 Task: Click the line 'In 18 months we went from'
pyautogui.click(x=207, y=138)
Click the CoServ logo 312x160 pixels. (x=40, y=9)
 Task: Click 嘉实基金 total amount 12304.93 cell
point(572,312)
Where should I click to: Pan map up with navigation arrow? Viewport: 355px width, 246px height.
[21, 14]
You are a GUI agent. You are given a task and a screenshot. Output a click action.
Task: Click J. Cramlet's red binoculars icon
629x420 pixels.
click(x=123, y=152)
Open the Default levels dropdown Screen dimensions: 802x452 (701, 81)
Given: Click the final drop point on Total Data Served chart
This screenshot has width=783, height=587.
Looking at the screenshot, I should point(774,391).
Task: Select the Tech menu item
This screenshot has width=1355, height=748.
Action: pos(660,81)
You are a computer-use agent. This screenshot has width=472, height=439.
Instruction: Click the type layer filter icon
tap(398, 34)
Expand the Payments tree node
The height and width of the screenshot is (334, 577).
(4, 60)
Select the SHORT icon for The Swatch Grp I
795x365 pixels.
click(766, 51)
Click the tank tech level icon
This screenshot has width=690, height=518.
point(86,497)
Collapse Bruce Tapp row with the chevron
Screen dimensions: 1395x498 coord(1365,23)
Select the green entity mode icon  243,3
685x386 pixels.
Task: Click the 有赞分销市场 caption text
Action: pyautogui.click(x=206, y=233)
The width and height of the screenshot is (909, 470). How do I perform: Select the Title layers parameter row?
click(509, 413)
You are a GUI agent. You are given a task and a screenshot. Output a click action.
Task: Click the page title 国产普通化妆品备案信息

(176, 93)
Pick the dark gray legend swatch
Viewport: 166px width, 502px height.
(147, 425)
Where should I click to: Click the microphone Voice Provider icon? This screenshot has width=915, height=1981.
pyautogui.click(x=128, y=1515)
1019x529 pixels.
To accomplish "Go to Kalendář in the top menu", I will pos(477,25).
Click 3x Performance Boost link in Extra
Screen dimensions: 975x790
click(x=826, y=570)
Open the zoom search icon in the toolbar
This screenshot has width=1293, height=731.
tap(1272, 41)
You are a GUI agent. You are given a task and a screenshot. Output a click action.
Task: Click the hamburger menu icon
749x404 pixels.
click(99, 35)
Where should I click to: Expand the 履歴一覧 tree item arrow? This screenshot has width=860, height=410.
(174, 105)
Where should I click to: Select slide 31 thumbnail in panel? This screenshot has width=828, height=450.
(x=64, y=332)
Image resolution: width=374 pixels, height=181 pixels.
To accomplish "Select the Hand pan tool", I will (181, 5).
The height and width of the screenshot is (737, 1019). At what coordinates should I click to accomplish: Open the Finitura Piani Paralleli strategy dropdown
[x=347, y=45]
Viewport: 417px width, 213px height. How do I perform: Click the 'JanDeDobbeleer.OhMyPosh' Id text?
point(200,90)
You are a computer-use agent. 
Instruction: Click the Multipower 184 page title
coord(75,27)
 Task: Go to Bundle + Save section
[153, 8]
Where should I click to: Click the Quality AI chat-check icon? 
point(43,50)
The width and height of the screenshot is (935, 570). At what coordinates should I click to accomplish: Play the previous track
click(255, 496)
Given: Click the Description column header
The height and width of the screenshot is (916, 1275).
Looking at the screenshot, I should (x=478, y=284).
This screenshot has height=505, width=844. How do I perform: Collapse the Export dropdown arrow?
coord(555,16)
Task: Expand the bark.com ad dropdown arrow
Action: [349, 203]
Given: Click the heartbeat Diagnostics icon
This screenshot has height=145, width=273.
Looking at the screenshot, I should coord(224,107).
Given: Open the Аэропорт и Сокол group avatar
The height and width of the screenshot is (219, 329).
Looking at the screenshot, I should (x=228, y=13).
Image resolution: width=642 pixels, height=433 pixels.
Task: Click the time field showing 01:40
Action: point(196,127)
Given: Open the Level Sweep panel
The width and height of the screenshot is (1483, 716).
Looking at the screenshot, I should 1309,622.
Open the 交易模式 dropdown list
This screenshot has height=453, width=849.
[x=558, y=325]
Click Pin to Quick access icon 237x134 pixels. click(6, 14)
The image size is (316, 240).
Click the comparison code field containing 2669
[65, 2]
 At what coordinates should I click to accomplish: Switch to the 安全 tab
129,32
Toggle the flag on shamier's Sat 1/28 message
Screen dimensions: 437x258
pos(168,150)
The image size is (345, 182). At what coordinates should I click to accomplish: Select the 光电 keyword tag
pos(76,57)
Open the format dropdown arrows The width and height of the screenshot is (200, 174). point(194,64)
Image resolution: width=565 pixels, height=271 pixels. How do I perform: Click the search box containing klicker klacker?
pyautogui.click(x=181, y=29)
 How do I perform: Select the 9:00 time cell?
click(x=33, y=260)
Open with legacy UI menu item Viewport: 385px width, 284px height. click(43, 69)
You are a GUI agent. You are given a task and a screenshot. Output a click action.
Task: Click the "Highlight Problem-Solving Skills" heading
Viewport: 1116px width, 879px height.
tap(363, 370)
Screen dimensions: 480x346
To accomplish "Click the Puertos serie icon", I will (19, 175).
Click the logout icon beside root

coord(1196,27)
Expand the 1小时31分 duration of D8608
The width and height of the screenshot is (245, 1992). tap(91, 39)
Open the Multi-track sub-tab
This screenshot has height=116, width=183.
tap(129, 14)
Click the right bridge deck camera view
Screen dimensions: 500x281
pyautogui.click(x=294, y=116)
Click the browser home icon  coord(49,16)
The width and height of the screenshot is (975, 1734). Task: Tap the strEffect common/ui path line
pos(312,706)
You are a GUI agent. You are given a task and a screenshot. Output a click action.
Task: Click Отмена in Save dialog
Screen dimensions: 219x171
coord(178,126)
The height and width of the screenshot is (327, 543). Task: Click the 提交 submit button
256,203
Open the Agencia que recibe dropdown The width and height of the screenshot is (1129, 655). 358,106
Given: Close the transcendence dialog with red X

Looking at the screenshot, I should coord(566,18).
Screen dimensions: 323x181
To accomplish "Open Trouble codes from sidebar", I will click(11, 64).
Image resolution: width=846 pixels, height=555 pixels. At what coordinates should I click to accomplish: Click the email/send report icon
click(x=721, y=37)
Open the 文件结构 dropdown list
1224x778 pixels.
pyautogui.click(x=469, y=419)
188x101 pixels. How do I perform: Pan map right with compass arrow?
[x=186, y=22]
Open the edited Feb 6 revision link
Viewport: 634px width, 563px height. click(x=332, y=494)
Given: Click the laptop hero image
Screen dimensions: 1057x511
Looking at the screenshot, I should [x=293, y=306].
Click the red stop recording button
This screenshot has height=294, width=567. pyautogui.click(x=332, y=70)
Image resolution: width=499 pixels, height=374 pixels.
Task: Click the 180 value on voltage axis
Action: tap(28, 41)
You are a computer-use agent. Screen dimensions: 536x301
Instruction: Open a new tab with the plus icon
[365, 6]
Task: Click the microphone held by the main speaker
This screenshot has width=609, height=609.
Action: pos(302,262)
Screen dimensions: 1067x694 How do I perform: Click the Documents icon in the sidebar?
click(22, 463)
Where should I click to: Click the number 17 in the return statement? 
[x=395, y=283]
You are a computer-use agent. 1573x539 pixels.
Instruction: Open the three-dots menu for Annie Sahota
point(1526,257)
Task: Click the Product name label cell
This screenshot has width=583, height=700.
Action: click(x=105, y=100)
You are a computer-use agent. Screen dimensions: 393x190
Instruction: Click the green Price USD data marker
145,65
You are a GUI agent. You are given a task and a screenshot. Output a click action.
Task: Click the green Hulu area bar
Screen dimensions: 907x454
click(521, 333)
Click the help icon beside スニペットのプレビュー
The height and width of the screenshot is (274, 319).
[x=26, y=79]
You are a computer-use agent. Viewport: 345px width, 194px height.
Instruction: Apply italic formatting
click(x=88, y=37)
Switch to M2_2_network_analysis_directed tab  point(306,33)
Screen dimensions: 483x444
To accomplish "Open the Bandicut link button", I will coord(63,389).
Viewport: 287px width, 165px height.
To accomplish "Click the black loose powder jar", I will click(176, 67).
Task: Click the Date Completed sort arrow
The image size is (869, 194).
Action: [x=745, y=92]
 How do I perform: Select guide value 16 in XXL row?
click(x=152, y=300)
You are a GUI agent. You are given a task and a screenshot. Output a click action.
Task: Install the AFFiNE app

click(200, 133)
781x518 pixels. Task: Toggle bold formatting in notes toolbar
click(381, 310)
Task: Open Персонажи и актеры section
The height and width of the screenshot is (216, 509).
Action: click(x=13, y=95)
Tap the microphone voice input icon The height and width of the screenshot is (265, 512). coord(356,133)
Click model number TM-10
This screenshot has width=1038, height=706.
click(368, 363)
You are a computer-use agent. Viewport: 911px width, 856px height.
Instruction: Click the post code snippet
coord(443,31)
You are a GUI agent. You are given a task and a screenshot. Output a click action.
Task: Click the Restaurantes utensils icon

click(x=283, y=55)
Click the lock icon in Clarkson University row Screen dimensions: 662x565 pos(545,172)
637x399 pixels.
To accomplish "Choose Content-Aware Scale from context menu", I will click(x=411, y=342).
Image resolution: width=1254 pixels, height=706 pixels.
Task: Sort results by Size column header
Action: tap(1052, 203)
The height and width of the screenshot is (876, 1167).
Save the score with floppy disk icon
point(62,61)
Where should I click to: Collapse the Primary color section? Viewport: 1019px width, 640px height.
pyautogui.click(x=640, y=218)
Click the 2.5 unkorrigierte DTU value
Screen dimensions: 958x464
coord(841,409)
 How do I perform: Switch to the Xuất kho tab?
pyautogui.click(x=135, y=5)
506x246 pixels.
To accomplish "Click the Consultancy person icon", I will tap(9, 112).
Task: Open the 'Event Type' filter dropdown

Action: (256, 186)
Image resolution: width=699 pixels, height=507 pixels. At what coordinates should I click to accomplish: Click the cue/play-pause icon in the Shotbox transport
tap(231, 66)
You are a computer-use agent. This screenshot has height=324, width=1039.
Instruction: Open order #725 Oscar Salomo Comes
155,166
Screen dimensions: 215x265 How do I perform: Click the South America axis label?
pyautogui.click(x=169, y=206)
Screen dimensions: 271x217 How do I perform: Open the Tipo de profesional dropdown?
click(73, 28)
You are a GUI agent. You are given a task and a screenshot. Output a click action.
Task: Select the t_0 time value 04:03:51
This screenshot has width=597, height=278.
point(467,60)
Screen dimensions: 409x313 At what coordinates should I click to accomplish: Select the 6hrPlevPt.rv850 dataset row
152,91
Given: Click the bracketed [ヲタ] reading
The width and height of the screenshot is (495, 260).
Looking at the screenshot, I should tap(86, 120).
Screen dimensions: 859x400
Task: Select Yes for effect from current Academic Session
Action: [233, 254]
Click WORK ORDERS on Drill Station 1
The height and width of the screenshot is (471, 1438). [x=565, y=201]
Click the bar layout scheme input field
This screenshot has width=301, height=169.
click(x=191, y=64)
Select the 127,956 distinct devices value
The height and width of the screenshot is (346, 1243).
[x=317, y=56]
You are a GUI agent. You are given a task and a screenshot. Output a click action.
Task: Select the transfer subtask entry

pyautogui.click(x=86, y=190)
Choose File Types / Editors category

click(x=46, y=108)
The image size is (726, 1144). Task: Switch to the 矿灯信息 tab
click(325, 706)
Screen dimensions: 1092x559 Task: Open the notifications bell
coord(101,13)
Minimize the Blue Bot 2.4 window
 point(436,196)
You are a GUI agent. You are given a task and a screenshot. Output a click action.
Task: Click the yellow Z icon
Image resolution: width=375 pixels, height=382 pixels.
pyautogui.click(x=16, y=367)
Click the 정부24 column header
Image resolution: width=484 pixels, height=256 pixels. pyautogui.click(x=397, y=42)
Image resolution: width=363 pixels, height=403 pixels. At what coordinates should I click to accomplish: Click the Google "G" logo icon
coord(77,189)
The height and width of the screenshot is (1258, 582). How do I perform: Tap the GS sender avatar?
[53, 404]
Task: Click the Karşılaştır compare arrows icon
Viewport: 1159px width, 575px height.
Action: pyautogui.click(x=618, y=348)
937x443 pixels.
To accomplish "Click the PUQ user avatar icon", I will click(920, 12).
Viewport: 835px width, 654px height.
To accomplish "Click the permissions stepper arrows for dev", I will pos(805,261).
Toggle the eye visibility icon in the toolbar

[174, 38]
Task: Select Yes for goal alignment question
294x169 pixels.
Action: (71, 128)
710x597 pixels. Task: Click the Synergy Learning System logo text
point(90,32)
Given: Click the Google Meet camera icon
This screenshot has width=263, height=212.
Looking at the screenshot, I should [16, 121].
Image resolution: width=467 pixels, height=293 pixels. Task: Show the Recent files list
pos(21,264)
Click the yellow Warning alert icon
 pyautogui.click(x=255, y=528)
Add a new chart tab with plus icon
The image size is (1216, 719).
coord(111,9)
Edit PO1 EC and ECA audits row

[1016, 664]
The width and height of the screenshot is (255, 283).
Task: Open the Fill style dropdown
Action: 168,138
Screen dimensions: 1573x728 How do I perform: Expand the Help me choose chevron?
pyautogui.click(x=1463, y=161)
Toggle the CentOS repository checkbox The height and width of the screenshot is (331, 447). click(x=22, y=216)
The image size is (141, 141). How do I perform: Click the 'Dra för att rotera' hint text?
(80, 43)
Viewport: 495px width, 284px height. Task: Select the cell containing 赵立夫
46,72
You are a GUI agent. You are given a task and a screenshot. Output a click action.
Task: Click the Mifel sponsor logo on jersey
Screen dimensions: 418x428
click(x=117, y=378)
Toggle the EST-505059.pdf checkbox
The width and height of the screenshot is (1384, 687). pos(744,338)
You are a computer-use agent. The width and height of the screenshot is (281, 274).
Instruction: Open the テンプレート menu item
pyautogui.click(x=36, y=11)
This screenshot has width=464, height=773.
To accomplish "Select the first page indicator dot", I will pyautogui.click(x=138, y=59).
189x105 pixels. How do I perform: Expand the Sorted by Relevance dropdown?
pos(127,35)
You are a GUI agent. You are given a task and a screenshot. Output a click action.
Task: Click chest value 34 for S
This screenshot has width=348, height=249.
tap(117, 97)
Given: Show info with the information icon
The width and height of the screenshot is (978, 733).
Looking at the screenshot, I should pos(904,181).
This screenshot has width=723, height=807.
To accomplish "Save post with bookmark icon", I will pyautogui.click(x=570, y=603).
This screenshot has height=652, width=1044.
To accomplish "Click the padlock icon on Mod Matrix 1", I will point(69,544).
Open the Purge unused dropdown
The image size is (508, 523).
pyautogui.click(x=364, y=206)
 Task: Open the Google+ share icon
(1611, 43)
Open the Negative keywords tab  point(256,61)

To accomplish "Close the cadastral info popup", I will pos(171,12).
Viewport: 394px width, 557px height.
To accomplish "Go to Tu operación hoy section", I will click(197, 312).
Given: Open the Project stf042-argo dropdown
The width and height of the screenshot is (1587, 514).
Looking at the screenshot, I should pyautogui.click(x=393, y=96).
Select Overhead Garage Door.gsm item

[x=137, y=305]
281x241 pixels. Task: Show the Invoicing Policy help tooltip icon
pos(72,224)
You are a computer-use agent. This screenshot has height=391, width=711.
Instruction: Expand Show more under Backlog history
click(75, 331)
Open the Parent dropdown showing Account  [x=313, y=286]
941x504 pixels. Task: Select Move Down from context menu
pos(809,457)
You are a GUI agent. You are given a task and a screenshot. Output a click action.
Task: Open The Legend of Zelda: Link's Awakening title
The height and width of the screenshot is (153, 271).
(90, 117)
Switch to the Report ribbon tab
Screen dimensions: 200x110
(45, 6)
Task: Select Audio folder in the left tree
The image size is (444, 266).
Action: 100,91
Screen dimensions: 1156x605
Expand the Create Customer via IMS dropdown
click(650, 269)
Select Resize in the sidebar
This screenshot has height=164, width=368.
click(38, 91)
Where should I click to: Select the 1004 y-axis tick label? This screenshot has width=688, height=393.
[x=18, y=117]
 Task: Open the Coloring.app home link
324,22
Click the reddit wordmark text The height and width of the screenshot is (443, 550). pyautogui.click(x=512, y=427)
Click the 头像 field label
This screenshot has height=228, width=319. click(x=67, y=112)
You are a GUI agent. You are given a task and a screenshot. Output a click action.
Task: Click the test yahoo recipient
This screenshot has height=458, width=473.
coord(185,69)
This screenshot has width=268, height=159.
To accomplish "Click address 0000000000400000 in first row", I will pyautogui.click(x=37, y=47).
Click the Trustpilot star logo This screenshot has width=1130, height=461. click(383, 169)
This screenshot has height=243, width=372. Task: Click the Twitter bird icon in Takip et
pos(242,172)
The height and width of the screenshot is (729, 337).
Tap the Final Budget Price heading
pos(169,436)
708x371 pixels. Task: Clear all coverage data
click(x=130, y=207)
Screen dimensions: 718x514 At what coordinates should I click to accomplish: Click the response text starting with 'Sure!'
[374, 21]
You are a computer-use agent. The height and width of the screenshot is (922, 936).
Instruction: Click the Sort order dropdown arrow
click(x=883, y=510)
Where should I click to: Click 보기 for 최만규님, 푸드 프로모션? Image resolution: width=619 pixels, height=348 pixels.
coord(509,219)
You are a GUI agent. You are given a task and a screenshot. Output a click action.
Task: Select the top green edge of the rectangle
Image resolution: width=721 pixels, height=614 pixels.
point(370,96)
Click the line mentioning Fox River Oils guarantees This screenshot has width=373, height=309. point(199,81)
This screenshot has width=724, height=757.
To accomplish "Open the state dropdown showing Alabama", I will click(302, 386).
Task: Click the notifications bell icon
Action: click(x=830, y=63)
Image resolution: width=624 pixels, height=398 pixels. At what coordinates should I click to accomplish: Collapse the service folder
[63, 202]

==========

- Exercise -
A line qualifies when it holds the word "camera"; report all qualifying lines from the records above.

- Solution -
Click the right bridge deck camera view
Given: Click the Google Meet camera icon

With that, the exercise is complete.